■ **What is expected**: Pictures are to be left out, but please repeat each record exactly.

-- Data for this task follows --

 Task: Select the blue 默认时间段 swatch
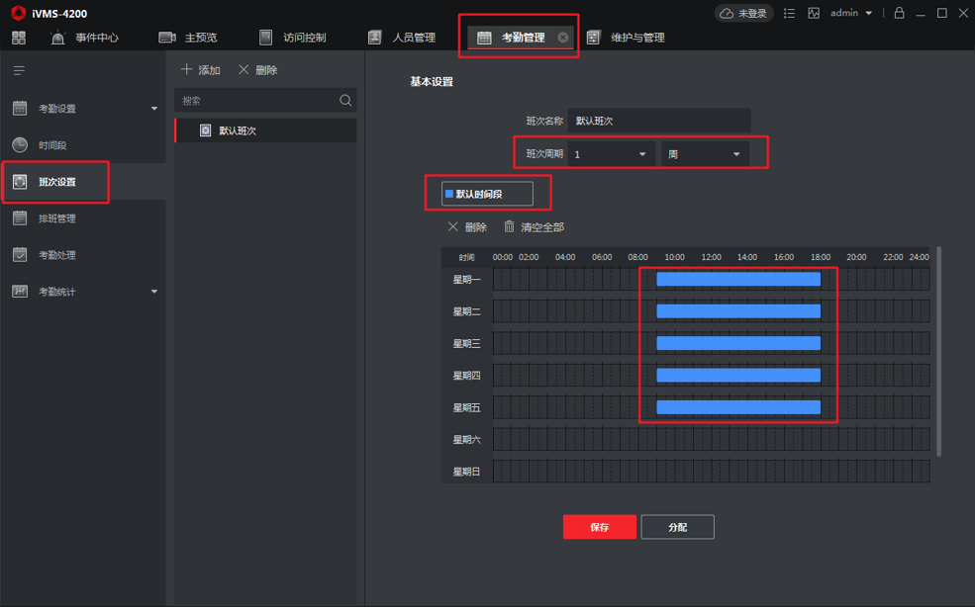click(x=449, y=194)
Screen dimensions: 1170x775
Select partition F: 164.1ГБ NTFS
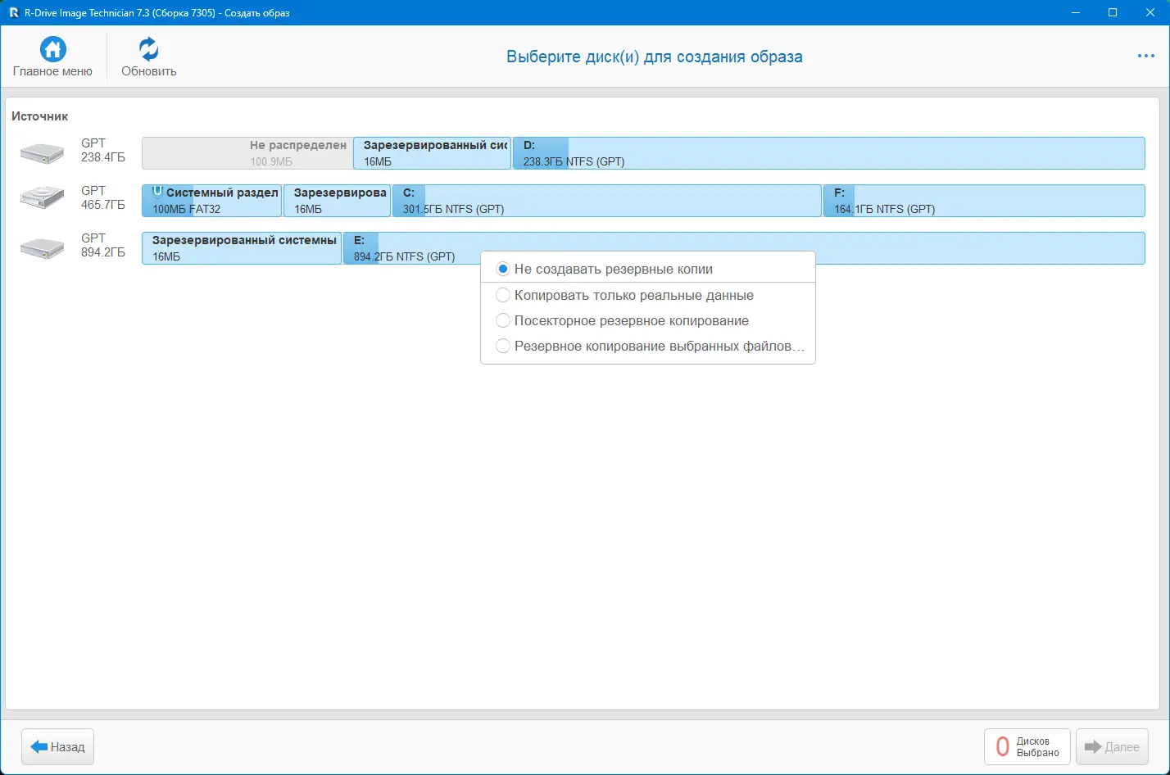click(984, 201)
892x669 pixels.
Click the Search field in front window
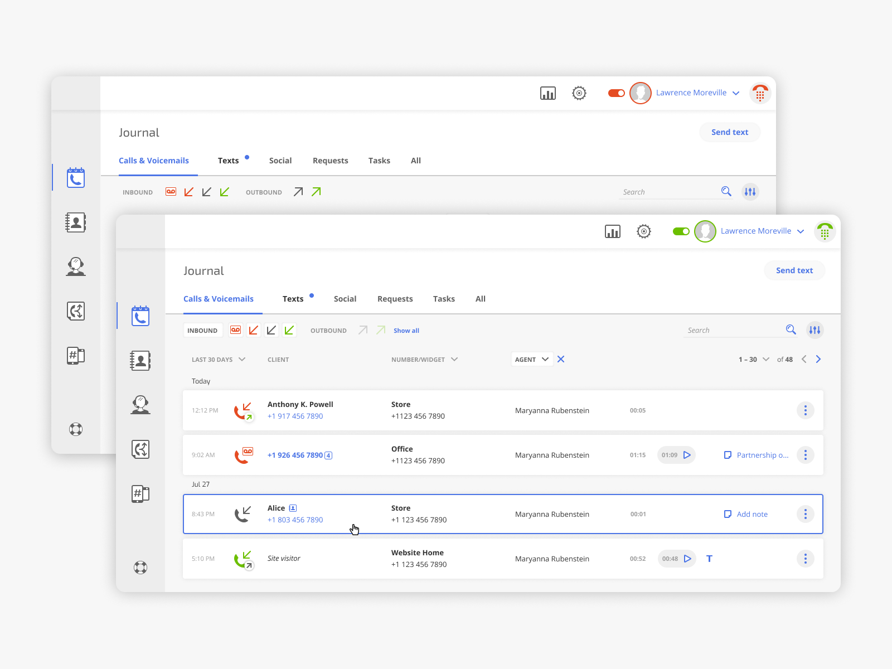pos(733,330)
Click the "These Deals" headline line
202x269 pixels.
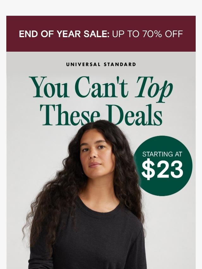[x=101, y=115]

-- Data for this task concluded --

■ **Answer below**:
 Task: Select the blue 默认时间段 swatch
click(x=449, y=194)
Screen dimensions: 1170x775
Select partition F: 164.1ГБ NTFS
click(984, 201)
892x669 pixels.
Click the Search field in front window
pos(733,330)
Click the "These Deals" headline line
202x269 pixels.
[x=101, y=115]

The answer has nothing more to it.